Maize meal is a staple food in many Kenyan households. [iStockphoto]

For decades, Kenya has been tittering on the brink of a revolution. Perennial drought and inadequate maize flour, for ugali, is a nightmare every administration has been grappling with since independence.

But the situation has not always been like this. Long before the Europeans came to Africa in the 1890s, pockets of Africans had started growing maize. In mainland Tanzania, the crop has been grown by the indigenous people from way back in the 12th Century.

But it is the coming of white farmers and commercial maize farming that revolutionalised the growing of this crop and changed the local diet forever.
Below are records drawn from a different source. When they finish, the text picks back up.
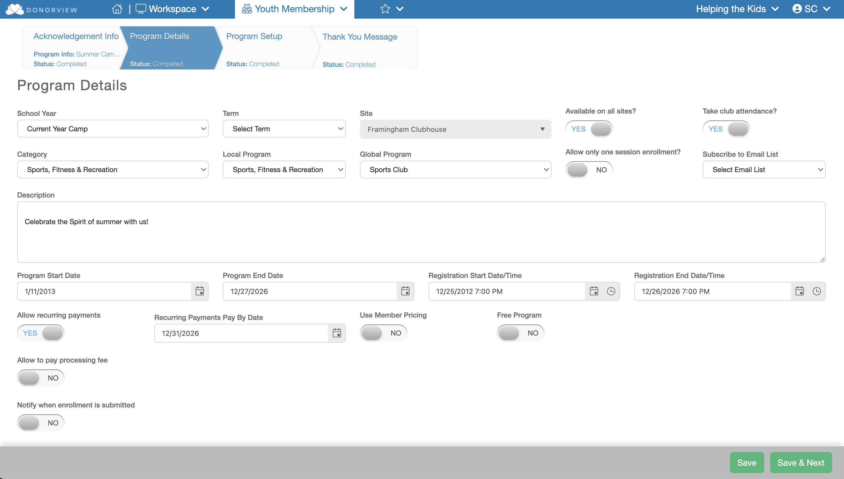The height and width of the screenshot is (479, 844).
Task: Toggle Allow recurring payments switch
Action: (41, 333)
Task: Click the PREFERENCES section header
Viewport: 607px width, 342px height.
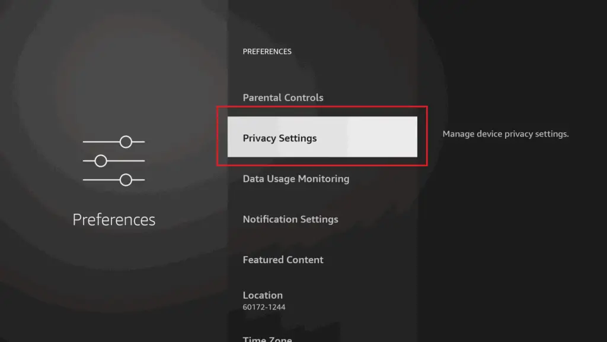Action: [267, 52]
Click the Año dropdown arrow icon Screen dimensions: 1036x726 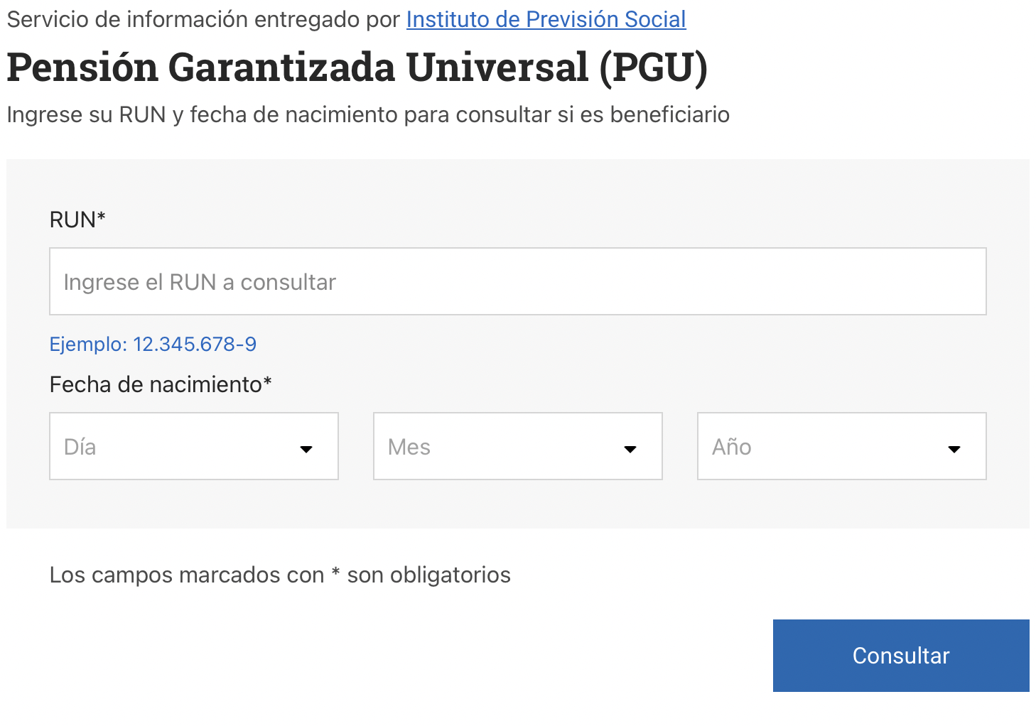(x=954, y=449)
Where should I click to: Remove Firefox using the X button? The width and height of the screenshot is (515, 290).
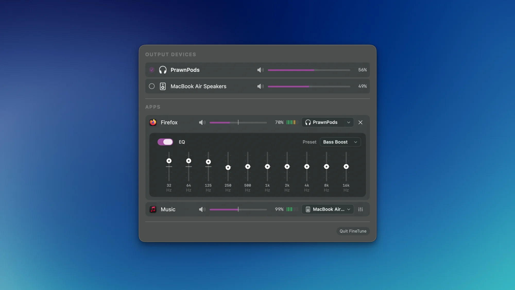[x=360, y=122]
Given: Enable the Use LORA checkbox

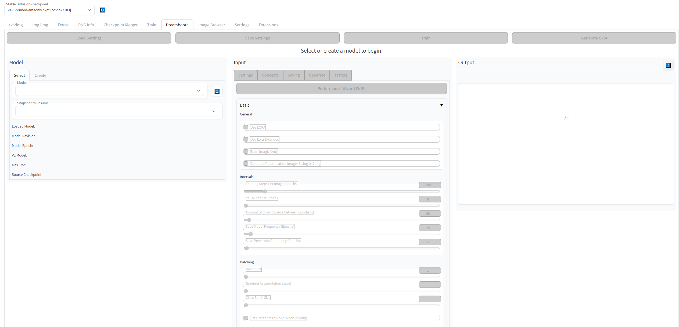Looking at the screenshot, I should pyautogui.click(x=246, y=127).
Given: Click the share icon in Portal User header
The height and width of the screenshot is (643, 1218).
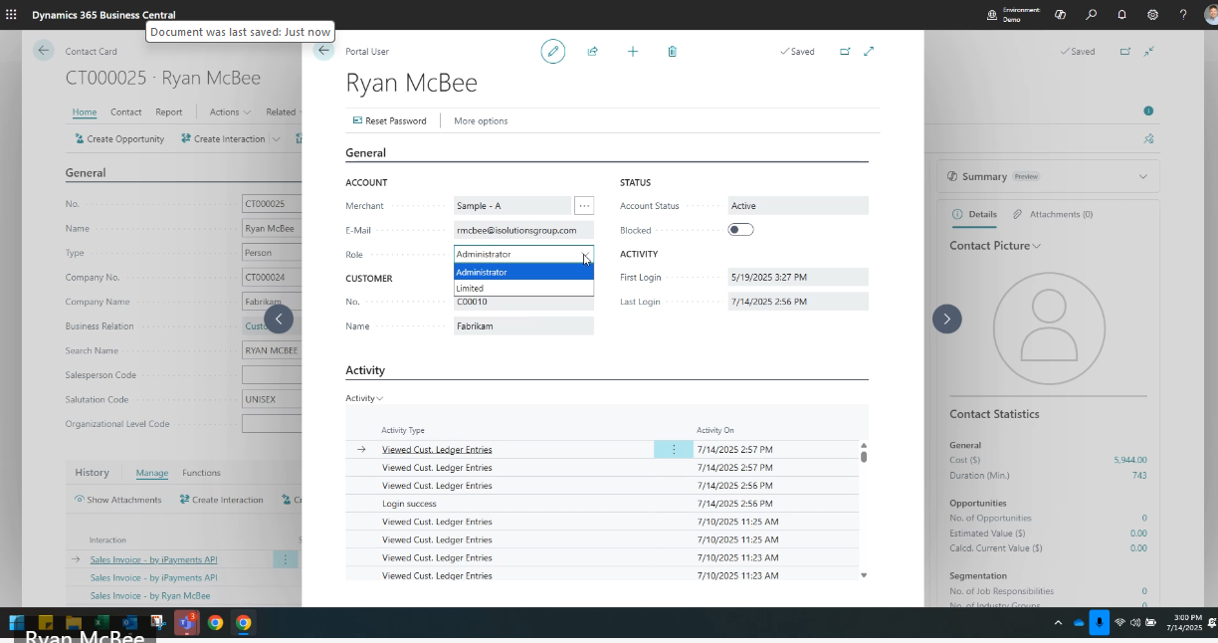Looking at the screenshot, I should (x=593, y=52).
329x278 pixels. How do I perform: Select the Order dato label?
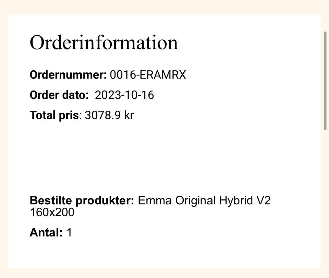point(59,95)
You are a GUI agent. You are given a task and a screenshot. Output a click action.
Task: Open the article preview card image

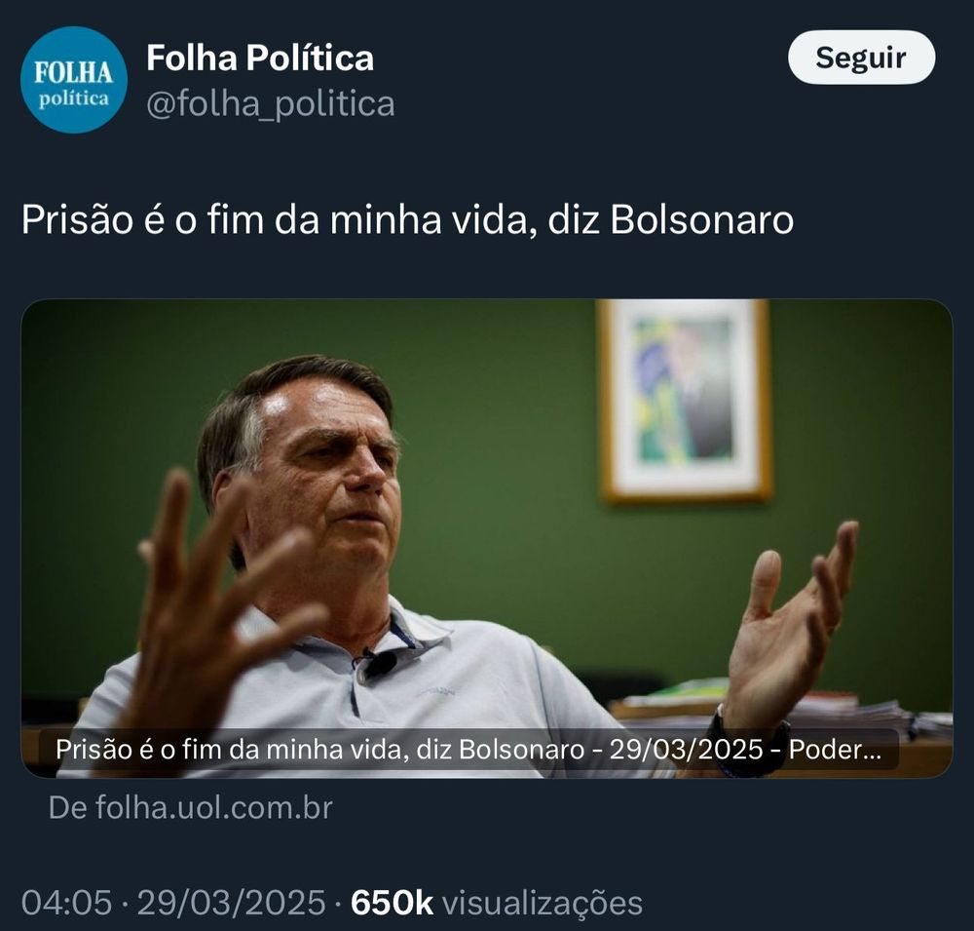point(487,538)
Government statistics indicate that the first commercial farming of maize, specifically for export to European markets, started around 1909. This lucrative farming was however interrupted by the First World War. At the time the country was exporting 500,000 bags of maize. However, severe drought wiped out all the surplus and the country had to turn to South Africa for imports.

It is against this background that a commission was set up in March 1921 to establish how high maize production could be stimulated and lower railway freight charges introduced so that farmers could earn more.

But the country later realised that it had been riding on a flawed policy that encouraged monoculture. This not only impoverished the soils but also exposed growers to the vagaries of the international market where they were competing with subsidised colleagues in Europe.

The government attempted to market Kenya’s maize in the UK in 1949 to no avail as the latter was grappling with the effects of recession brought about by the Second World War.

The government slammed the breaks on maize farming and even introduced price control, but made no attempt to mitigate the high cost of production.

Shortly before independence, the government had gazetted Sh35.50 a bag for the 1962 crop. When the time for payment came, the government introduced a cess of Sh11.5O per bag to cater for the loss incurred on the surplus exported from the previous year's crop.

As farmers protested the price reduction, the government promised that once hybrid seeds were imported, the cost of production would fall and the country would not only meet its domestic needs but also export.

Today, Kenya's maize farmers are crying for better prices while the government is looking for solutions in GMOs.